──────── LISTED RECORDS

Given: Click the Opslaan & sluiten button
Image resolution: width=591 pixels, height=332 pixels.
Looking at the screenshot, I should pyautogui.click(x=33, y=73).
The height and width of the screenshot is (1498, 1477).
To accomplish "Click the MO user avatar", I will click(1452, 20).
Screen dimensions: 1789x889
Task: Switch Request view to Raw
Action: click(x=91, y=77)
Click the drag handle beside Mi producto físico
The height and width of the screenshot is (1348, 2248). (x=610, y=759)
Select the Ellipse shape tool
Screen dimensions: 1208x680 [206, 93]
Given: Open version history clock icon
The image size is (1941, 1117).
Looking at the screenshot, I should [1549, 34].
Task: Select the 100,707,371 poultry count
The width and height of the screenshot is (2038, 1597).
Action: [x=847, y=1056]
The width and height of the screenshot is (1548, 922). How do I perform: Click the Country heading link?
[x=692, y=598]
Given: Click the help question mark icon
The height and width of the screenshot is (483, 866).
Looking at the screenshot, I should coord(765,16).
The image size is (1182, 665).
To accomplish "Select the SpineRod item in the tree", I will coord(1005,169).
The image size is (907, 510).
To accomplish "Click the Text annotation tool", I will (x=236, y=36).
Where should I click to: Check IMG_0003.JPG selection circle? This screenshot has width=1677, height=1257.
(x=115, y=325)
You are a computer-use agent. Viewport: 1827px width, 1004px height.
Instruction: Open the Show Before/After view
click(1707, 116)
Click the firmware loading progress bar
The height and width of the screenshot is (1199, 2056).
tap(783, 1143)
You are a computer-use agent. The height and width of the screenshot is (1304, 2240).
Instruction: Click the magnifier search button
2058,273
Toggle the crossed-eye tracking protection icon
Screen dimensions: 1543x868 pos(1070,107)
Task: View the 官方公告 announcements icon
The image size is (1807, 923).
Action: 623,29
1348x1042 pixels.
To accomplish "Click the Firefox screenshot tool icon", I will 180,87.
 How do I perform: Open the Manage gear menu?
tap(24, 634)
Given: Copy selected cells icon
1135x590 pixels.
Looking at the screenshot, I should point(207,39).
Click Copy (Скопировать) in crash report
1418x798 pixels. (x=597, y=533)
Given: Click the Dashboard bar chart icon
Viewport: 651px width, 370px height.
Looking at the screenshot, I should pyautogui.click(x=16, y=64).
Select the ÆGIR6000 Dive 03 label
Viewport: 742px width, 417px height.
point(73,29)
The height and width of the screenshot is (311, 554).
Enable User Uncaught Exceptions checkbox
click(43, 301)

────────────────

## TASK REQUIREMENTS
Only the lines above from the line with "The image size is (907, 510)." to the line with "Task: View the 官方公告 announcements icon", those two lines included, should be reproduced exactly.

## EXERCISE RESULT
The image size is (907, 510).
To accomplish "Click the Text annotation tool", I will (x=236, y=36).
Where should I click to: Check IMG_0003.JPG selection circle? This screenshot has width=1677, height=1257.
(x=115, y=325)
You are a computer-use agent. Viewport: 1827px width, 1004px height.
Instruction: Open the Show Before/After view
click(1707, 116)
Click the firmware loading progress bar
The height and width of the screenshot is (1199, 2056).
tap(783, 1143)
You are a computer-use agent. The height and width of the screenshot is (1304, 2240).
Instruction: Click the magnifier search button
2058,273
Toggle the crossed-eye tracking protection icon
Screen dimensions: 1543x868 pos(1070,107)
Task: View the 官方公告 announcements icon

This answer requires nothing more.